Prickly pear cactus in the Vatican gardens
I’ve been in Italy for over three weeks now, away from everything I know and love, away from home. This is why every time I come by a cactus plant, whether it be on the street in Assisi or the recently created succulent rock wall of the Vatican Gardens, I feel a little nostalgic. Every time I think of the cactuses of Texas, and every time I am reminded about how connected the world is. Despite being thousands of miles apart, both Texas and Tuscany serve as home for these comely, unusual plants.
            After learning more about these eye-catching organisms, specifically the “prickly pear” type, otherwise known as “Fichi D'India” in Italian, I have found that the kind I am constantly drawn repeatedly to come from genus Opuntia in the cactus family, Cactaceae. They are native to the Americas but were later introduced to the Mediterranean part of Europe. They are named Fichi D’India, or “Indian Fig” translated into English, because they were first discovered in what Christopher Columbus thought was India, which later was of course confirmed as a new continent entirely, America. This type of cactus usually has two different kinds of spines, large smooth spikes as well as hair-like spines that will easily detach. The hair-like spines, called glochids, look soft and touchable, but are the exact opposite. They penetrate skin effortlessly and must be handled with great care.

Prickly pear flowers in the Vatican gardens
It is sometimes hard to differentiate between specific species due to their high wild hybridization. For this reason, they are not favored among cacti growers, but are bread for ornamental and fruiting purposes nonetheless. Their flowers can range from yellow to pink to white and in between. These plants can also contain fleshy fruits (tunas), which are typically harvested and turned into jams or other commodities.

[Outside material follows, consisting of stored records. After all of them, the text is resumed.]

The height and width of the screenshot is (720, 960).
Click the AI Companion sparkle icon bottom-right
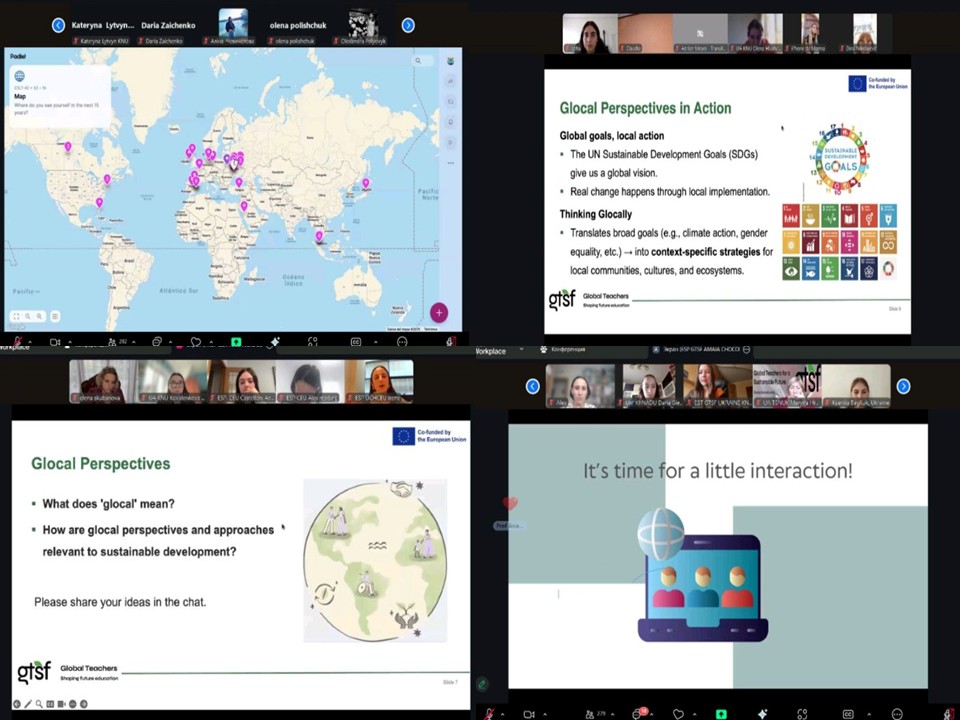(762, 713)
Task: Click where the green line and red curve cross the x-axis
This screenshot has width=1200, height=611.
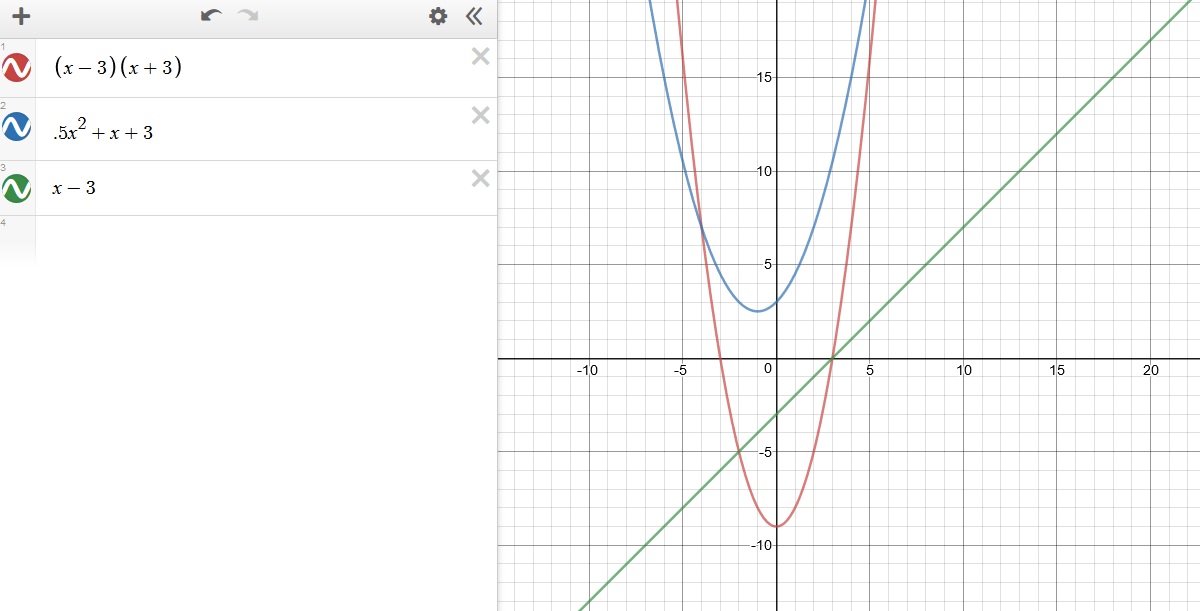Action: [x=832, y=358]

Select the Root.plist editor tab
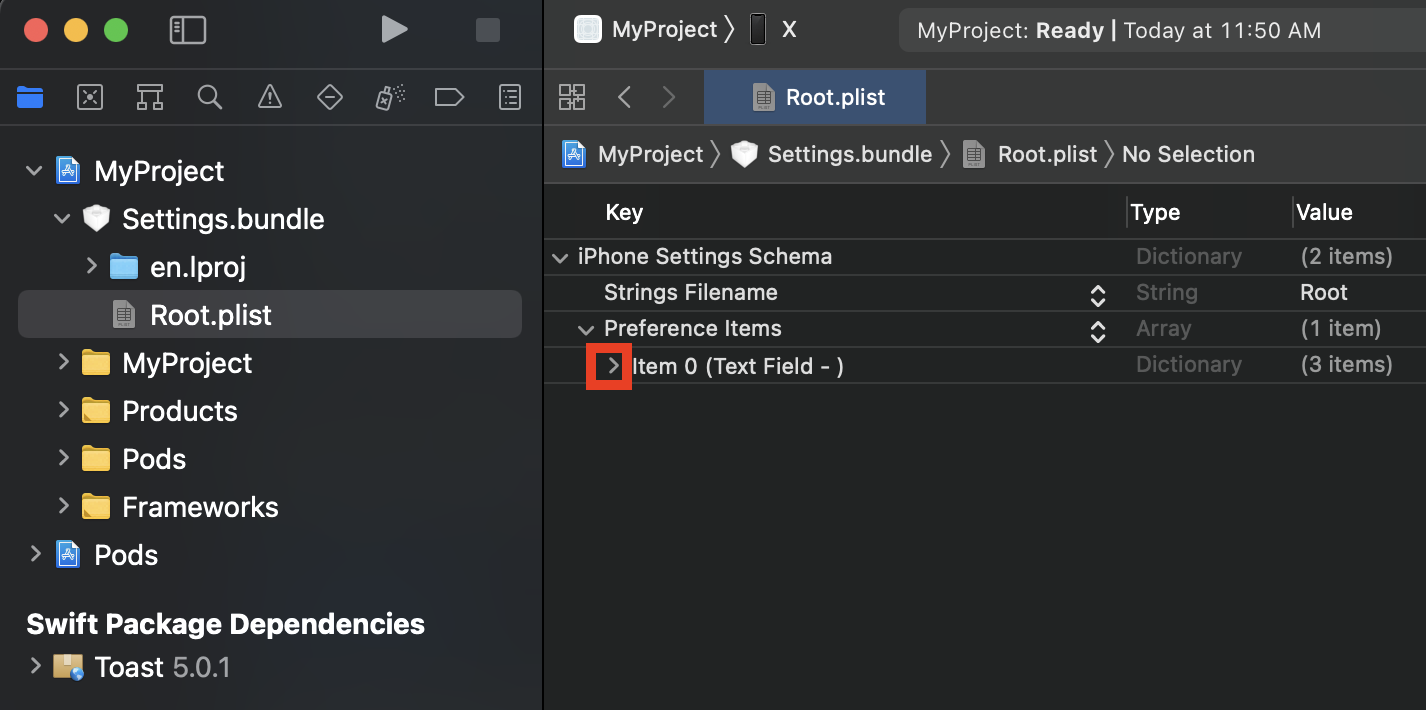[x=816, y=97]
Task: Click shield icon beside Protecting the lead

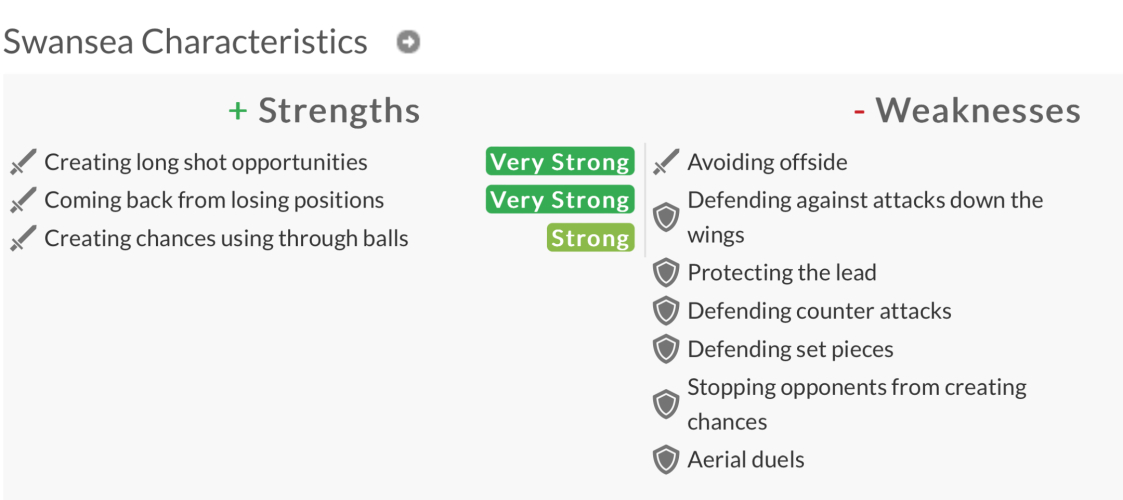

In southern Italy, they are wildly popular for their edible fruit and broad green leaves (paddles), especially in Sicily. In fact, Mexico is the first global producer, followed by none other than Italy itself. Apparently, they are of great importance in Italian cooking. They also used to serve as a healthy and hardybreakfast during grape season when grape-pickers might be feeling a little hungry and eat the grapes purposed solely for wine making. To this day, the tradition of eating the tunas for breakfast still stands. Not sure about you, but tuna for breakfast doesn't sound so appetizing to me. But then again, I'm from Texas.